That sounds expensive, not impossible in principle.
The past and current community standard is that is not absolutely necessary to share data, so people run projects for which it is prohibitively expensive to copy the data.
If we chose to weight sharing more highly, we could budget for sharing and/or scale project data to make it more sharable. We might decide that if the data are too expensive to share in practice, we don't fund the project. We choose. It's not impossible.
The argument is that you should be able to regenerate the data from scratch, assuming it is a simulation of some kind. This just requires source code and config files, which are still generally not shared.
One of the problems with that was that some of the input data we were using was commercial (and almost as expensive as a postdoc years salary).
The best we could come up with was to publish as many details about the simulations as possible and let people run a limited number of simulations on our own servers (see www.gleamviz.org).
Edit: Even so you can't actually redo the original simulations as there have been several updates since, including a complete rewrite of the simulator, updated input databases, etc...
Maybe researchers could negotiate a license for commercial data that would allow others access to the data for review or reproduction purposes at a reasonable charge, but not for use as the basis of new claims.
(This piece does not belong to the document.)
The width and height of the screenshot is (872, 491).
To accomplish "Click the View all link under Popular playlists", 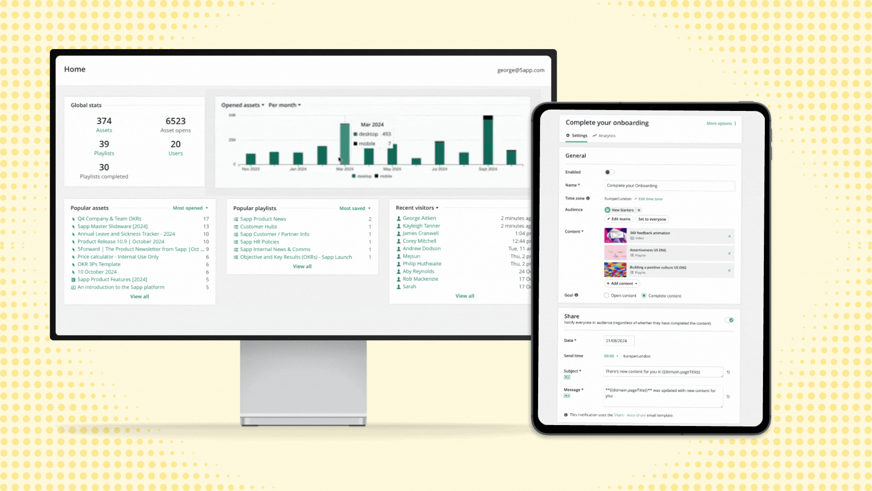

It would never happen, people would steal/share the data. Remember researchers (specifically in academia) are typically short on cash, and will cut corners whenever possible. The good ones (a majority in my experience) won't cut corners when it comes to the integrity of their data though.
The past and current community standard is that is not absolutely necessary to share data, so people run projects for which it is prohibitively expensive to copy the data.
If we chose to weight sharing more highly, we could budget for sharing and/or scale project data to make it more sharable. We might decide that if the data are too expensive to share in practice, we don't fund the project. We choose. It's not impossible.